Exercise description ▸ Pull out every line below that holds the word "Given".

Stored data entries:
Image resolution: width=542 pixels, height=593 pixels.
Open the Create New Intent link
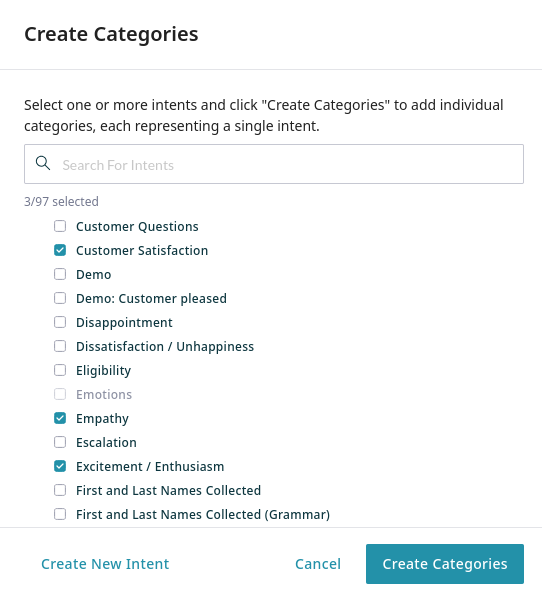coord(105,564)
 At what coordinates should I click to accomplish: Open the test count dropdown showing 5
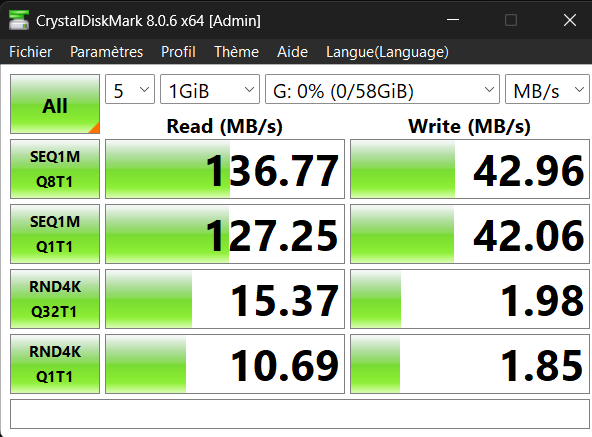coord(130,90)
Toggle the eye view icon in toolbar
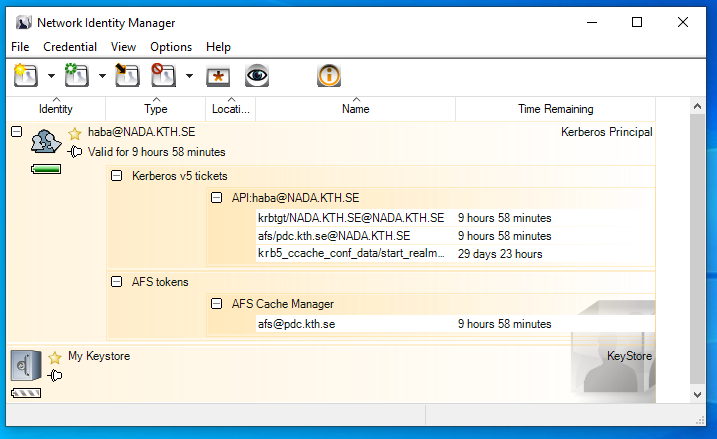Viewport: 717px width, 439px height. click(x=258, y=76)
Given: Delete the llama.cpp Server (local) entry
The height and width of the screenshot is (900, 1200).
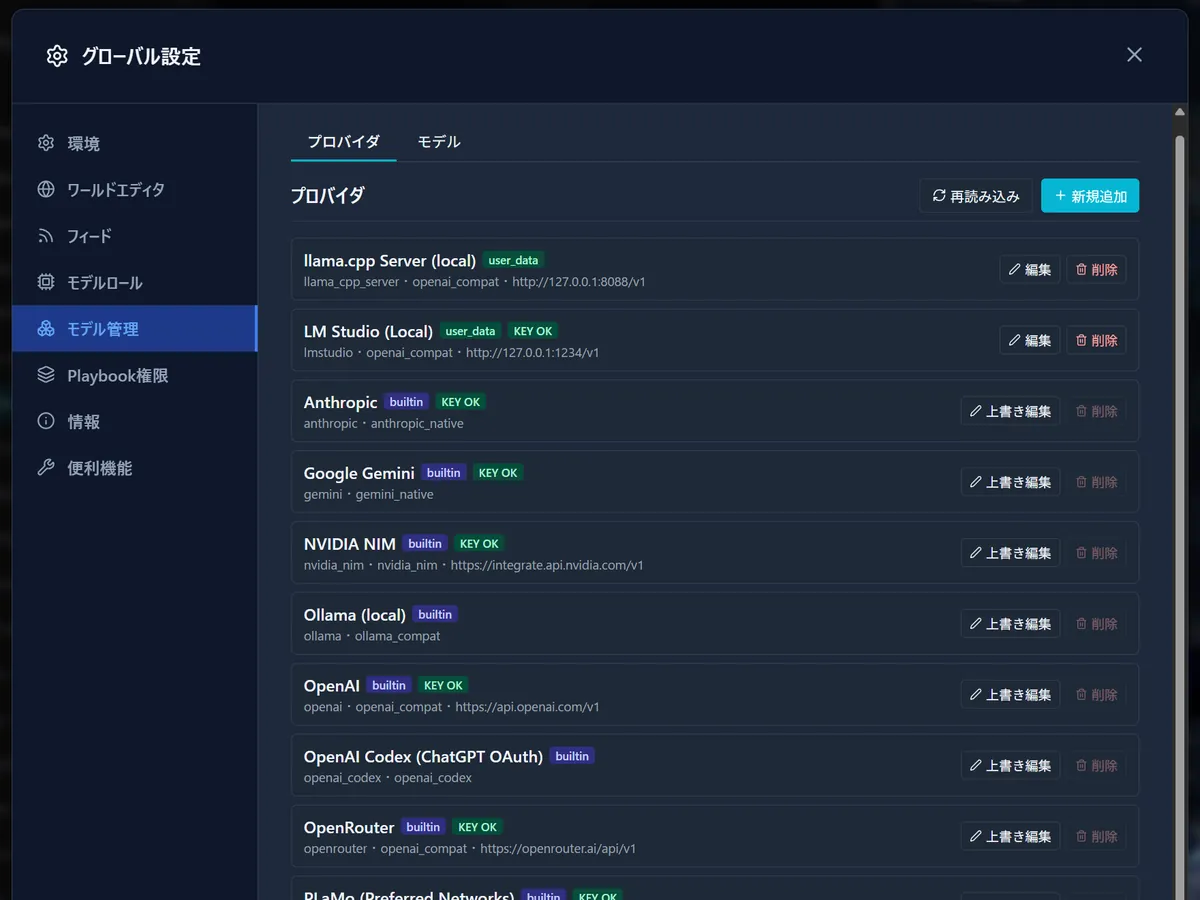Looking at the screenshot, I should pyautogui.click(x=1096, y=269).
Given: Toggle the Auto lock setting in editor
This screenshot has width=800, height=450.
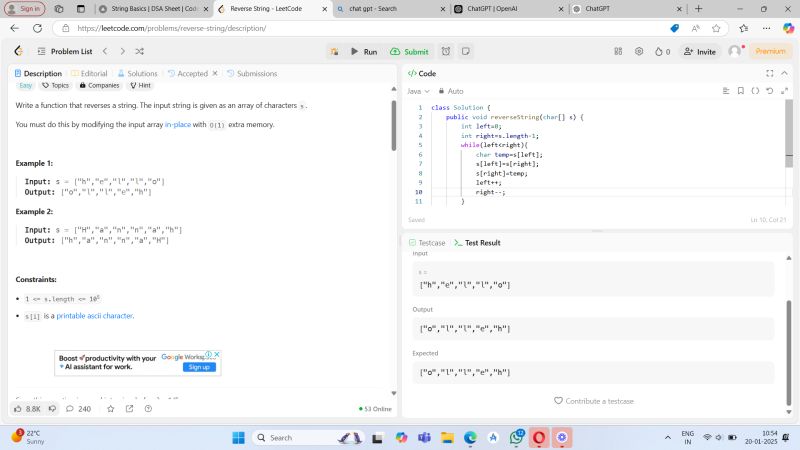Looking at the screenshot, I should pos(450,91).
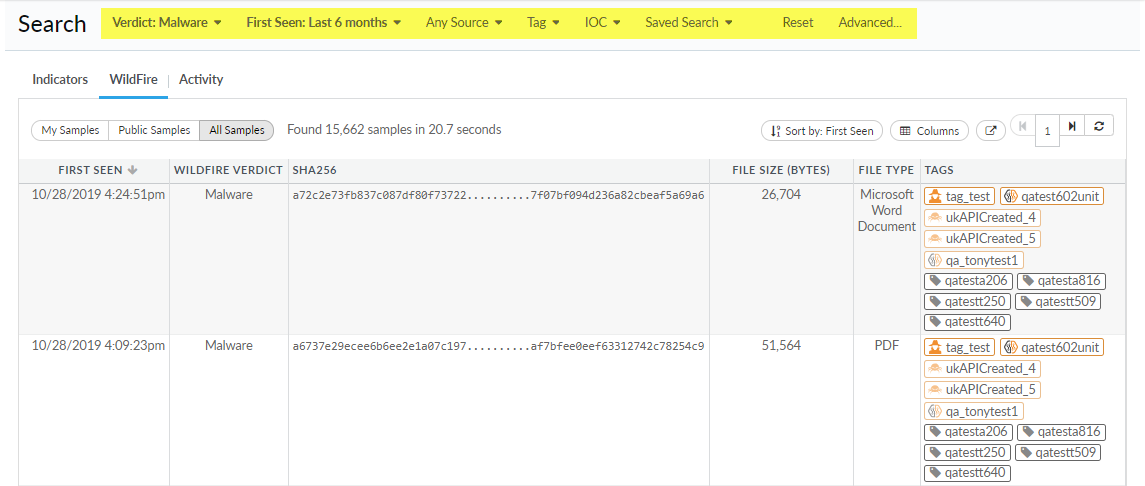Refresh the sample results list

point(1099,126)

Exercise response ▸
Given: Delete the llama.cpp Server (local) entry
Given: Toggle the Auto lock setting in editor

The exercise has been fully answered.